燃料計
戯言。
自動車のメーター(燃料計)について昔から感じている違和感がある。
速度計は、実際の速度と概ね10km/h程度の幅で誤差が生じることが車検でも認められているが、特殊なイタ車やバイクでもない限り、停車時は刻まれたゲージのとおり、0km/hをしっかりと示す。
たいして燃料計は、それほど正確さは求められないものなんだろうけれど、満タンにするとゲージの端っこを振り切って、意味不明な表示をするものが国産車を中心に非常に多いと感じている。
デジタル式、や最近の液晶メーターでのグラフィック表示では勝手がまた違うんだろうけど、アナログメーターで下に示すようなものは、私はどうも受け入れることができない。




残量は、「F(=FULL)~E(=Empty)」または、「1~(1/2)~0」で表示されることがほとんどだと思う。
Fを容易く超えたりE以下になるというのは本質的にあり得ない。
Fを超えるということは、燃料タンクから燃料が溢れ、給油口までカツカツに入っていることを示すのか?(タンク外はセンシングしていないからあり得ない)
Eを下回るということは……一体どういうことなのか?タンク内が負圧になって燃料を欲しているのか?
細かい日本車は、速度計のゼロ位置はクレームになるので気を配るにもかかわらず、燃料系はこのおおらかさ。

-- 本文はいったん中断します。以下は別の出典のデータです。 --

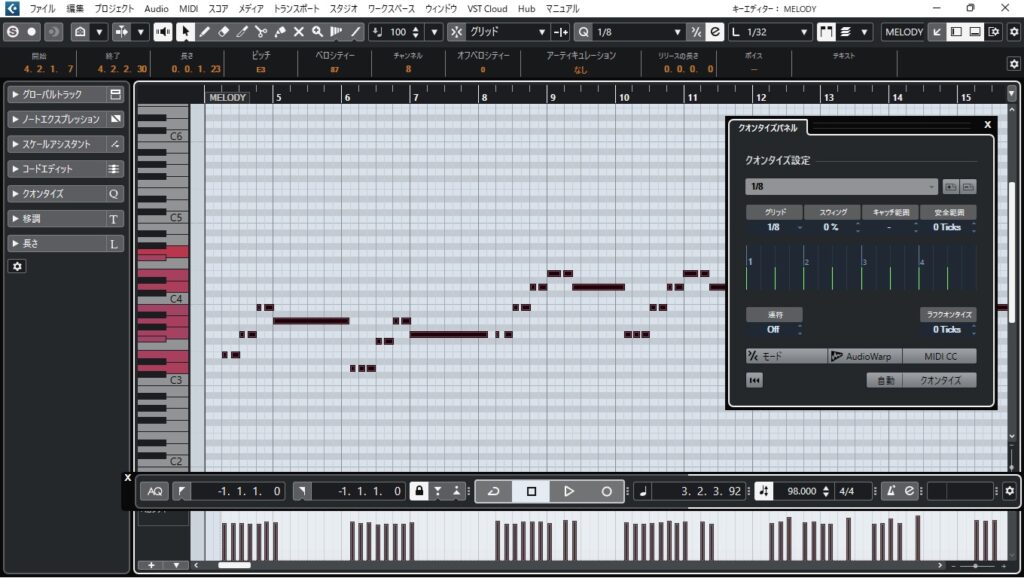Pick the Split scissors tool
The width and height of the screenshot is (1024, 578).
tap(261, 32)
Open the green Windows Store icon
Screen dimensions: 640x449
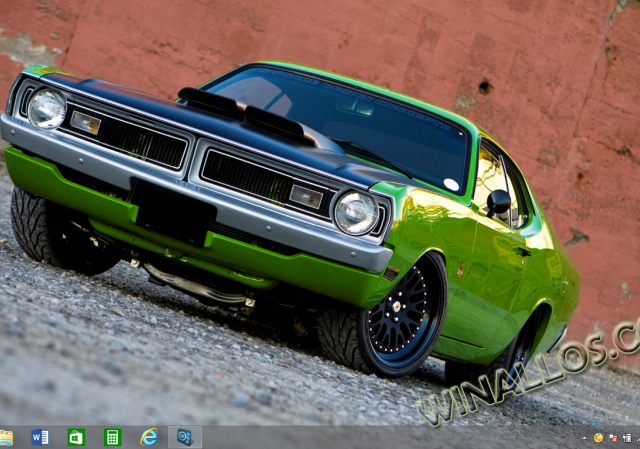coord(76,437)
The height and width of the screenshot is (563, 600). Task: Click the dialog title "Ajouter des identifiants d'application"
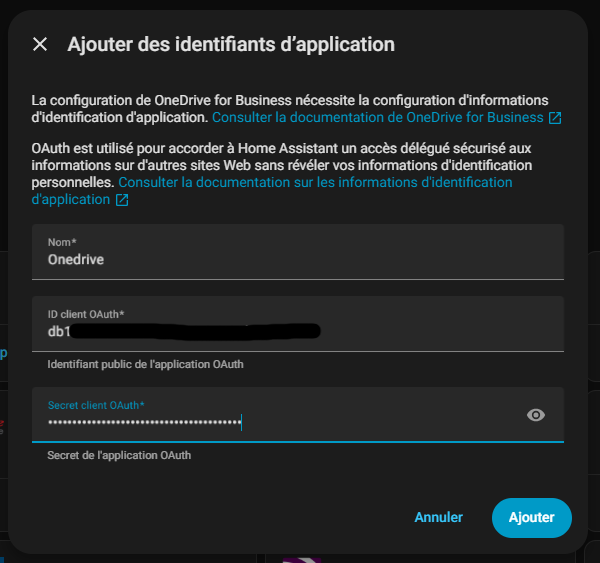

私は、ドライバーを舐めているのかと感じてしまう。そんな考えを持つことは偏屈なんだろうが、初めての愛車クレスタ(GX81)に乗っていた頃から、違和感をずっと持っている。
特にトヨタ車なんかは、燃料残量が半分になるまではゆるやかな減り方で、それ以降は加速度的にみるみると減っていくことが多く、満タン時の豊かな心構えを弄び「燃費詐欺」さえ働いている感覚がある。

満タンにすると、ピッタリ。
愛車バカになってしまうけれど、今乗っているBMWは、1を超えることはなく、満タン以上にならない。速度計、回転計、瞬間燃費計もすべてゲージの両端をきっちり守る。そして、減り方も均一だから、信頼できる。
Tier1以下のサプライヤーが製造(設計)を担当しているとしても、このような細かなところから完成車メーカーのクルマやドライバーに対する考え方が分かる気がする。